A new study supports the belief that mandatory arbitration does indeed work in favor of brokerage firms. The study, Mandatory Arbitration of Securities Disputes: A Statistical Analysis of How Claimants Fare, was conducted and authored by Edward O’Neal, a faculty member with the Babcock Graduate School of Management at Wake Forest University when the study was compiled, and now a principal with Securities Litigation and Consulting Group, Inc. (SLCG), and Daniel Solin who is a securities arbitration attorney and RIA.
After collecting data on 14,000 NASD and NYSE arbitrations that occurred between January 1995 and December 2004, O’Neal and Solin found that investors recovered just 22 cents on the dollar in 2004, which was down from 38 cents in 1998. The win rate for investors in arbitration dropped from a high of 59% in 1999 to 44% in 2004, and investors fared particularly poorly in cases against large brokerage firms. The study says that “claimants in arbitrations against top 20 brokerage firms face an expected recovery percentage that is approximately 28% in claims under $10,000, and the expected recovery percentage plunges to approximately 12% in claims over $250,000.”
During a conference call with reporters in mid-June announcing the release of the study and its findings, Solin said the study “paints an alarming picture of a steadily worsening situation for investors who have no alternative to securities arbitration administered by the very industry that they are suing.” While there may be “innocent explanations for the fact that the chances of an investor recovering significant damages from a major brokerage firm are statistically small in mandatory arbitration,” he continued, “our data clearly indicates a decline in both the overall ‘win’ rate and the expected recovery percentage against major brokerage firms, at a time when the misconduct of these firms reached its apex with the analyst fraud scandal.”

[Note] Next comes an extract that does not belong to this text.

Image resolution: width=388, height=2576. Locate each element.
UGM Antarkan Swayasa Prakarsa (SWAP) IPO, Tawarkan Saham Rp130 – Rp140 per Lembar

But critics of O’Neal and Solin’s study, like Terry Weiss, head of the broker/dealer practice of Sutherland Asbill & Brennan in Atlanta, say the study lacks credibility because it wasn’t commissioned by a regulator or other government agency, and because Solin “is a lawyer who represents investors and [O'Neal] is a professor who is regularly paid as an expert to testify on behalf of investors in these cases.” Thus, says Weiss–who is also an arbitrator for the NASD, NYSE, and National Futures Association–this study “should be viewed as an advocacy piece representing only one side of the coin.”
Weiss argues that fairness of arbitration “cannot be determined by whether one side wins or not, just like whether an investment is appropriate can’t be determined by whether the investor made money or not.” All forms of dispute resolution, he says, “(court and arbitration) have risks, costs (time and money), and potential rewards. As an example, you can take the same case with identical facts and take it to trial multiple times with different juries and judges and get remarkably different results. That is part of the risk of the process, but that does not make it unfair.”
There’s also the survivorship bias issue. O’Neal and Solin’s study “necessarily will exclude cases that were settled–i.e., cases that the respondent broker/dealer might have felt had merit and that money should be paid to resolve them,” Weiss says. “If so, the cases that remain are those that the broker/dealers feel they have a better chance of winning. The results of O’Neal’s study probably support that conclusion and, at least in part, underscore why the win rate has dropped for investors.” Weiss adds, too, that the Supreme Court has ruled that the mandatory arbitration system, as overseen by the SEC, is fair.